I’m not a steam fanatic, neither do I bother too much about trains. It’s the permanent way I like: the engineering, the way the railway interacts with the land: bridges, viaducts, embankments, tunnels. Of course trains matter to some extent, but what engages me is what they run on. I like to know about the design of junctions, track plans, the engineering that allows trains to travel round corners at speed. I’m curious about why and how some junctions are limited to 20 mph, or 50 or whatever. Some (a very few) are engineered for 125 mph. In my ignorance I used to think the reason why trains slowed down for bends was to stop them coming off the tracks. This is not so: they would need to be going extraordinarily fast to fly away like that. Speed is limited round bends simply for passenger comfort, the avoidance of the sort of g-forces that we (well I) like on big dippers.
When the railways were built in the 19th century, engine power was limited by men getting the coal into the burners. The surveyors minimized gradients by letting the tracks follow the lie of the land as much as possible. This means that in hilly areas there are lots of bends. This didn’t matter much then because trains could hardly get going fast enough for passengers to be discommoded. Think of the railway between Lancaster and Carlisle where it runs a sinuous course through the Lune gorge and over Shap. The uphill gradients limited the speed (imagine the firemen shovelling coal fast-forward like an old film). As for downhill, I suppose the trains were so slow at the summit that by the time they got up speed by, say, Penrith (northbound) or Oxenholme (southbound), they were past the most bendy bits.
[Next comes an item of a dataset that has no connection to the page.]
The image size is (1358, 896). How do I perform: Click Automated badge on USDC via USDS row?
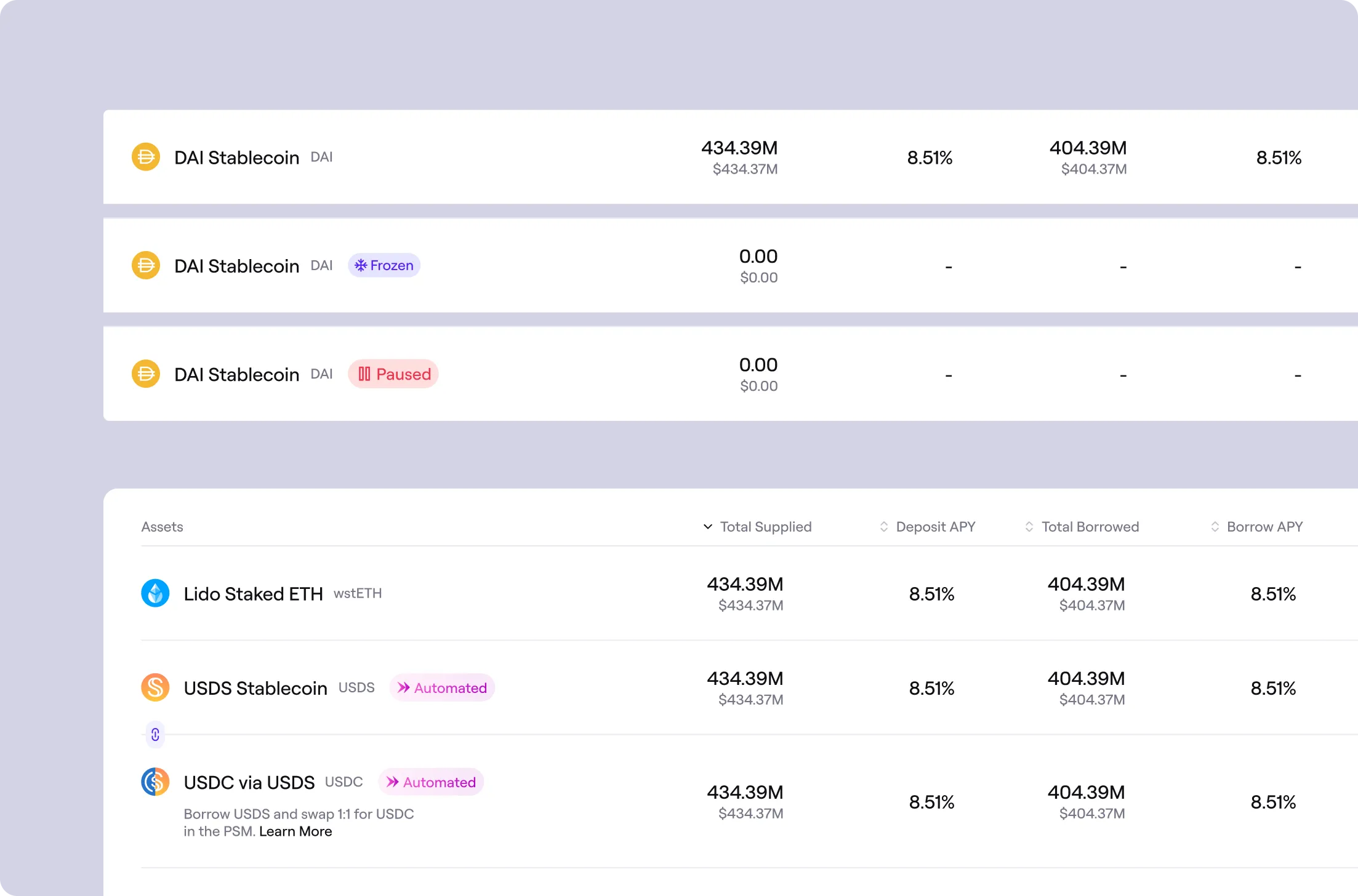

Things are the other way round now. There is so much power available from the overhead wires, or the diesels, that going uphill provides little challenge. What limits now are corners, not gradients. And since the lines were built with lots of corners to ‘flatten out’ the gradients, we have a problem. In the new lines (London to Brussels and Paris, French high speed lines) the lines are pretty straight but the gradients are fierce. On the old lines, where it would be prohibitively expensive to straighten them out, the solution is the tilting train—like a motorbike going round a corner at speed. It’s quite exciting going through Penrith station at 90 mph (normal trains limited to 75) and seeing the station buildings leaning alarmingly. Isn’t the human mind wonderfully inventive?
I’ve taken out a subscription to Modern Railways. The only drawback is the political stuff and management jargon in it, but I still think it’s the railway magazine that suits me best.
One final thing: why do people these days talk about train stations. They are not train stations. They are railway stations. Aaaaaargh.